1.java.lang.RuntimeException: Unable to instantiate org.apache.hadoop.hive.sql.metadata.SessionHiveMetaStoreClient
spark无法知道hive的元数据的位置,所以就无法实例化对应的client。
解决的办法就是必须将hive-site.xml拷贝到spark/conf目录下
2.Spark not Serializable
使用了非序列化的对象,在Java中若是在类中spark调用使用了匿名函数,则需要将该类实现Serializable接口,并且将成员变量用transient修饰
3.启动spark时加载了hive配置
(1) java.lang.RuntimeException: Unable to instantiate org.apache.hadoop.hive.ql.metadata.SessionHiveMetaStoreClient
Caused by: MetaException(message:Version information not found in metastore. )
解决:hive-site.xml 中的 “hive.metastore.schema.verification” 值为 false
Caused by: MetaException(message:Could not connect to meta store using any of the URIs provided. Most recent failure:
解决: 因为没有正常启动Hive 的 Metastore Server服务进程。 :nohup hive –service metastore &
(2)org.datanucleus.store.rdbms.connectionpool.DatastoreDriverNotFoundException: The specified datastore driver
("com.mysql.jdbc.Driver") was not found in the CLASSPATH. Please check your CLASSPATH specification, and the name of the driver.
解决:在spark-env.sh文件加入export SPARK_CLASSPATH="/Users/zouziwen/soft/spark-1.6.3/lib/mysql-connector-java-5.0.8-bin.jar"

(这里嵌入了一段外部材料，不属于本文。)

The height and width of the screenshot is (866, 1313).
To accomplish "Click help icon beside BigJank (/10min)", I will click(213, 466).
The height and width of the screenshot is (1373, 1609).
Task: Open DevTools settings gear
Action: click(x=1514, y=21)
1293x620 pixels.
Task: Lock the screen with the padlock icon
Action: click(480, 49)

(3)java.lang.OutOfMemoryError: PermGen space
-Xms1024m -Xmx1024m -XX:MaxNewSize=256m -XX:MaxPermSize=256m
(4)java.lang.NoClassDefFoundError: javax/jdo/JDOException
解决:将spark目录下lib的jar包加入到运行classpath中
(5)org.apache.spark.sql.AnalysisException: Table not found
解决:idea运行时找不到hive-site.xml,需要将该文件加入到idea的运行环境中
(6)HDFS error: could only be replicated to 0 nodes, instead of 1
stop all hadoop services
delete dfs/name and dfs/data directories
hadoop namenode -format # Answer with a capital Y
start hadoop services
4.Java对象不能在Spark执行函数中进行更改
5. hive启动问题
hadoop dfsadmin -safemode leave
6. 使用map导致程序卡住
由于map的rehash方法不断执行,导致wait
7. key数量不均匀或value数量不均匀,会导致数据倾斜问题,使得数据执行shuffly算子操作时,大量task处于停滞状态
8.ExecutorLostFailure:使用的资源过多,不能保证独享,导致机器被抢占,减少申请资源的量就好了